There's one more in Paris, as incongruous as it is emblematic, to be added to this growing list. By next summer's Bastille Day, the Eiffel Tower, the most-visited paid monument in the world, will be surrounded by a three-meter-high bulletproof glass wall. Construction work begins today on what Le Figaro reports is a 25-million-euro ($30 million) project.
The wall's professed purpose, as for virtually any other such construction in the past and present, is protection. In this case, to protect the site and its annual flow of six million visitors from a very real danger that the French capital knows only too well: potential terrorist attacks. The monument is one of the world's singular symbols of Western progress, and as such, it has long been figuring prominently on ISIS" list of targets.
Though "necessary, these measures don't remove the risk of an elaborate attack."
According to Le Figaro, the glass wall will be erected on the northern and southern sides of the monument, along the main avenues. Meanwhile, its gardens on the western and eastern sides will get ornate fencing — in Eiffel-Tower-like fashion — to replace the unappealing metal barriers that have been surrounding the site for many months now, as France remains on high alert after two major attacks in Paris and one in the southern city of Nice over the past two years.
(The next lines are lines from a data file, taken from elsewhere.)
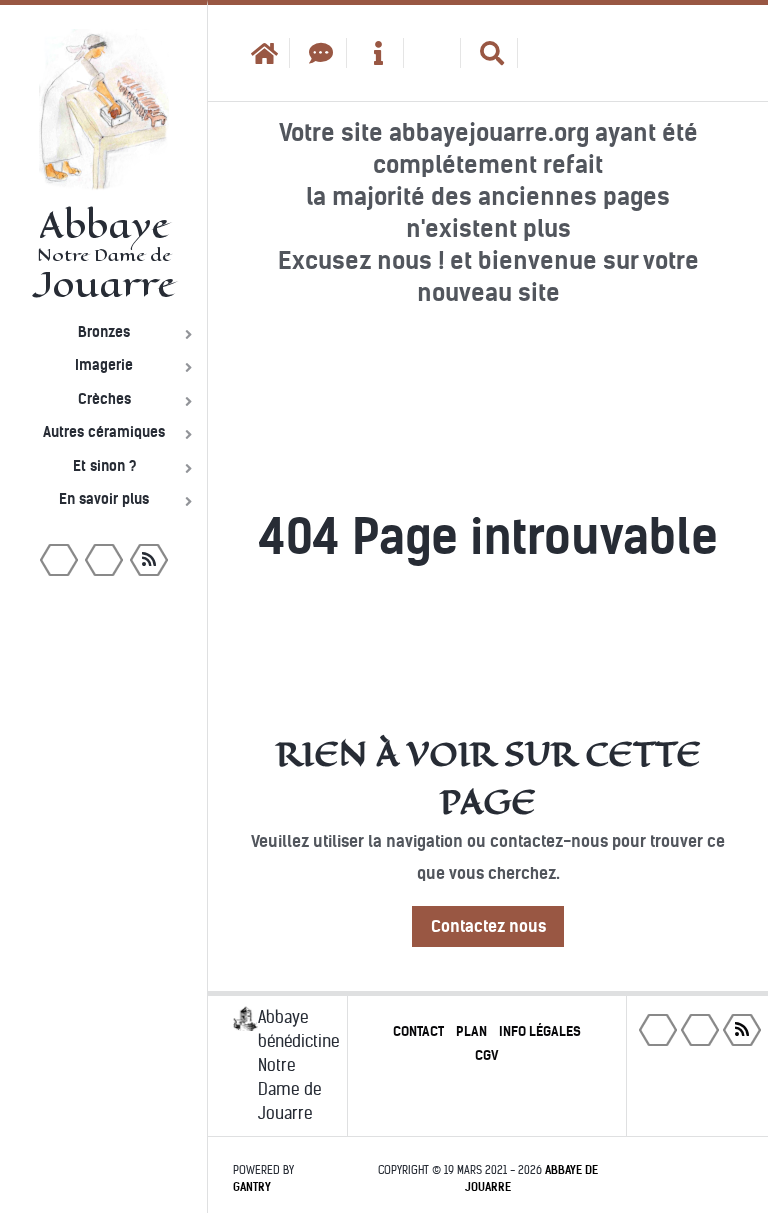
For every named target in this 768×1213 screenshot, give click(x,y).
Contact (418, 1031)
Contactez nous (488, 926)
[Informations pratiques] (375, 53)
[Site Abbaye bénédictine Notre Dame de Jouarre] (546, 53)
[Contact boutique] (318, 53)
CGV (487, 1055)
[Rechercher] (489, 53)
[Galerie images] (432, 53)
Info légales (540, 1031)
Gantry (252, 1187)
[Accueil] (261, 53)
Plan (471, 1031)
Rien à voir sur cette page (488, 778)
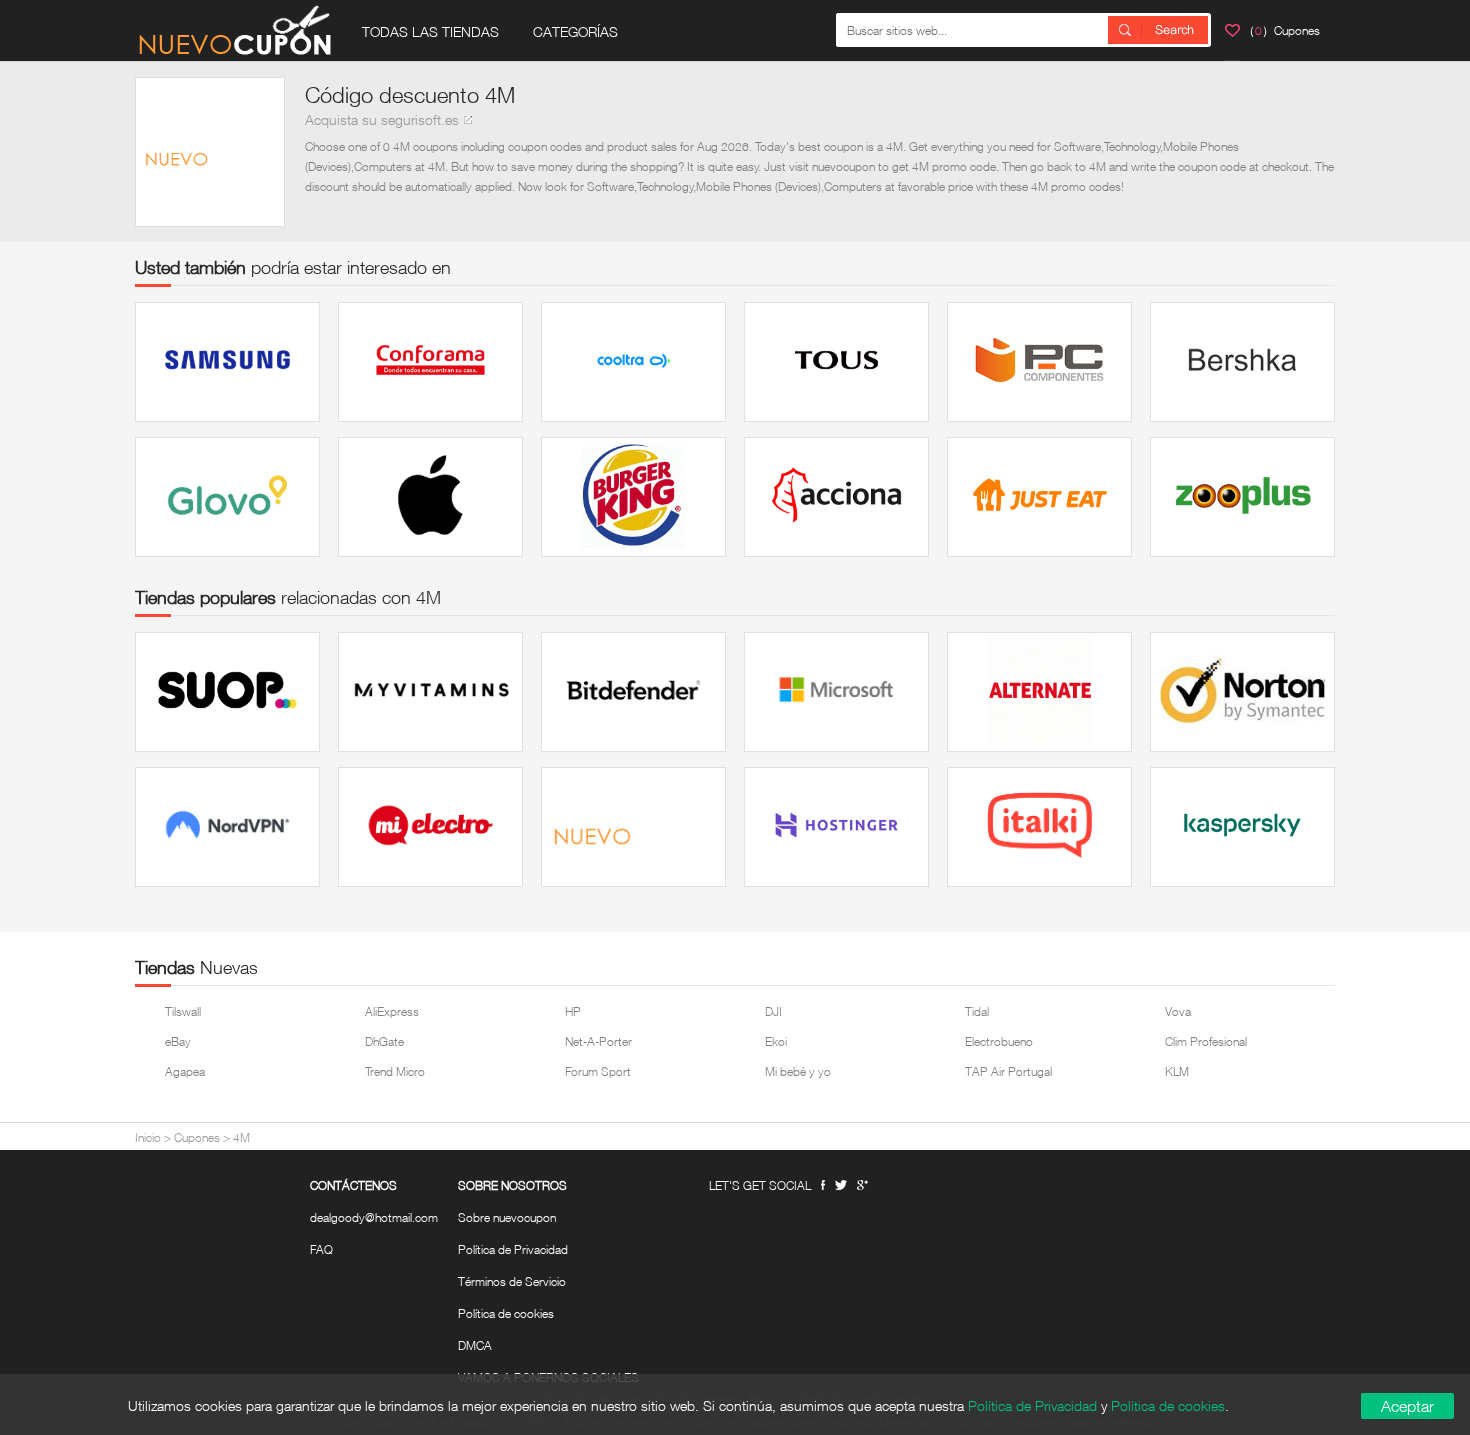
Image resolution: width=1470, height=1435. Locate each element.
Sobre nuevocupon (507, 1218)
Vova (1178, 1011)
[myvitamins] (430, 692)
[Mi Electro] (430, 827)
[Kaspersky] (1242, 827)
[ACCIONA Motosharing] (836, 497)
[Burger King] (633, 497)
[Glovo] (227, 497)
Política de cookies (506, 1314)
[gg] (841, 1185)
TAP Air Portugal (1008, 1071)
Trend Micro (395, 1071)
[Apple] (430, 497)
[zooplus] (1242, 497)
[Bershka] (1242, 362)
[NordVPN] (227, 827)
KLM (1177, 1071)
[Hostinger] (836, 827)
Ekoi (776, 1041)
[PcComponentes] (1039, 362)
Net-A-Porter (598, 1041)
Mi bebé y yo (798, 1071)
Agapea (185, 1071)
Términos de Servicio (512, 1282)
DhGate (384, 1041)
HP (573, 1011)
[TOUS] (836, 362)
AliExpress (392, 1011)
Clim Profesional (1206, 1041)
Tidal (977, 1011)
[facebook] (823, 1185)
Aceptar (1407, 1406)
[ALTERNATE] (1039, 692)
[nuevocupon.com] (235, 30)
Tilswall (183, 1011)
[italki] (1039, 827)
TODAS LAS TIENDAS (430, 31)
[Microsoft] (836, 692)
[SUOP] (227, 692)
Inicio (148, 1137)
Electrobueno (999, 1041)
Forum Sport (598, 1071)
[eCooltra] (633, 362)
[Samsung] (227, 362)
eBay (178, 1041)
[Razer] (633, 827)
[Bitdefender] (633, 692)
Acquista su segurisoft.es (382, 119)
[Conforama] (430, 362)
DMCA (475, 1346)
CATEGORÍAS (575, 31)
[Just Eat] (1039, 497)
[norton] (1242, 692)
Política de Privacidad (513, 1250)
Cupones (197, 1137)
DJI (773, 1011)
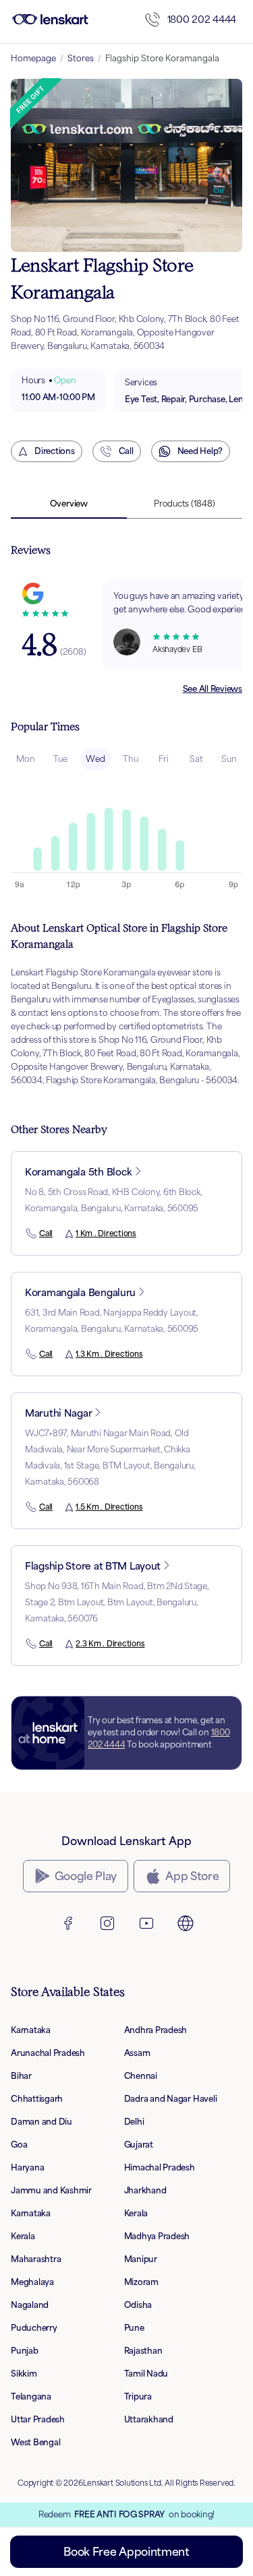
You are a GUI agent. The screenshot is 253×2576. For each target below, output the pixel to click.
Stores (80, 58)
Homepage (33, 58)
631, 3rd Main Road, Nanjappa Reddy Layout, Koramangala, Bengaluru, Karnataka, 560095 (111, 1321)
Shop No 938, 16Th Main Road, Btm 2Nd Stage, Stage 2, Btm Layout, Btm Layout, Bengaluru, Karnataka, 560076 (117, 1602)
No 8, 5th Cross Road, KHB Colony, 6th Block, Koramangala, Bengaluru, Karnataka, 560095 (113, 1200)
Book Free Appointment (126, 2551)
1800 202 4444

Quoted in the Le Figaro"s article, a former member of France's National Gendarmerie Intervention Group already warns that though "necessary, these measures don't remove the risk of an elaborate attack."
Even with architecture becoming an anti-terror weapon, the threat remains and the potential downside of such drastic measures is to create a false sense of security. After all, the Middle Ages taught us that even the strongest walls have their weaknesses — and after Sept. 11, no one can look at towers quite the same way.